An exact transcription of the lines from the one holding "Task: Click the Help button" to the end of the entries below, and nothing more, is the required answer. Please omit the pictures.

Stored data –
>>>
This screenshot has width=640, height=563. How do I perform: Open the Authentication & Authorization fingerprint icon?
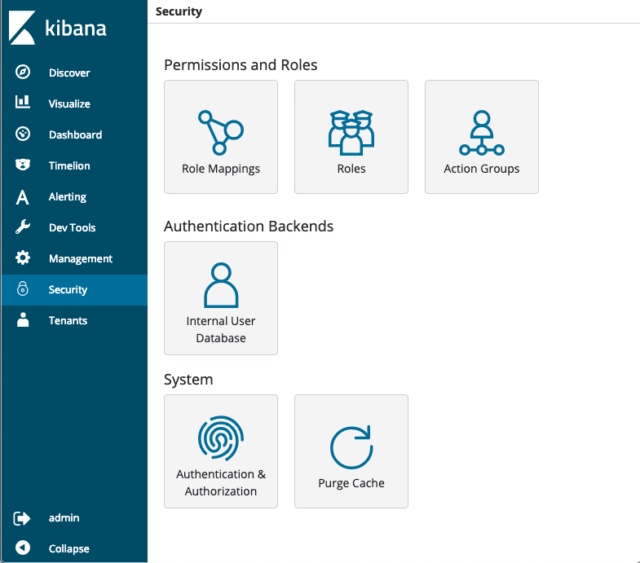[x=221, y=438]
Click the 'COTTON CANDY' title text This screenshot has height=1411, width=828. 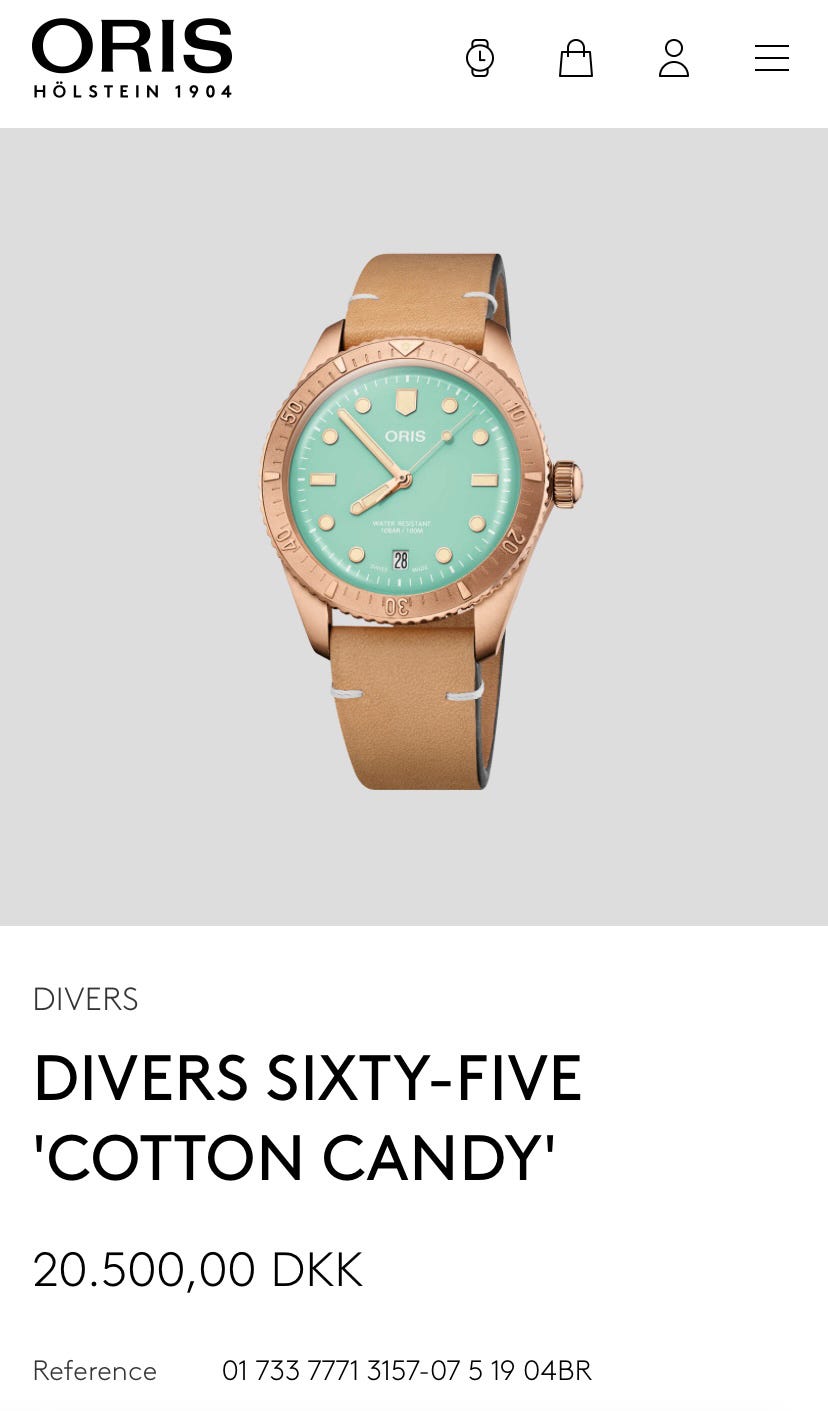point(294,1158)
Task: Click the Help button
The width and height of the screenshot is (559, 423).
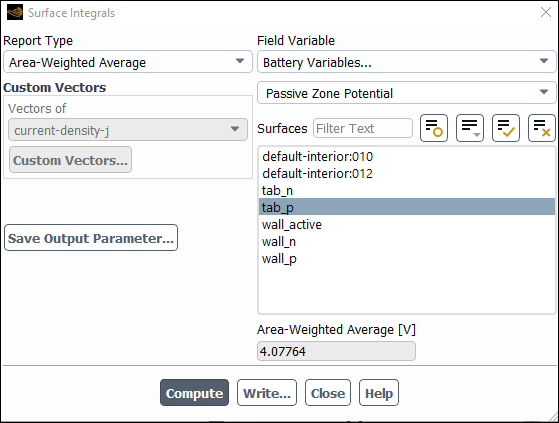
<<<
Problem solution –
Task: Click the Help button
The width and height of the screenshot is (559, 423).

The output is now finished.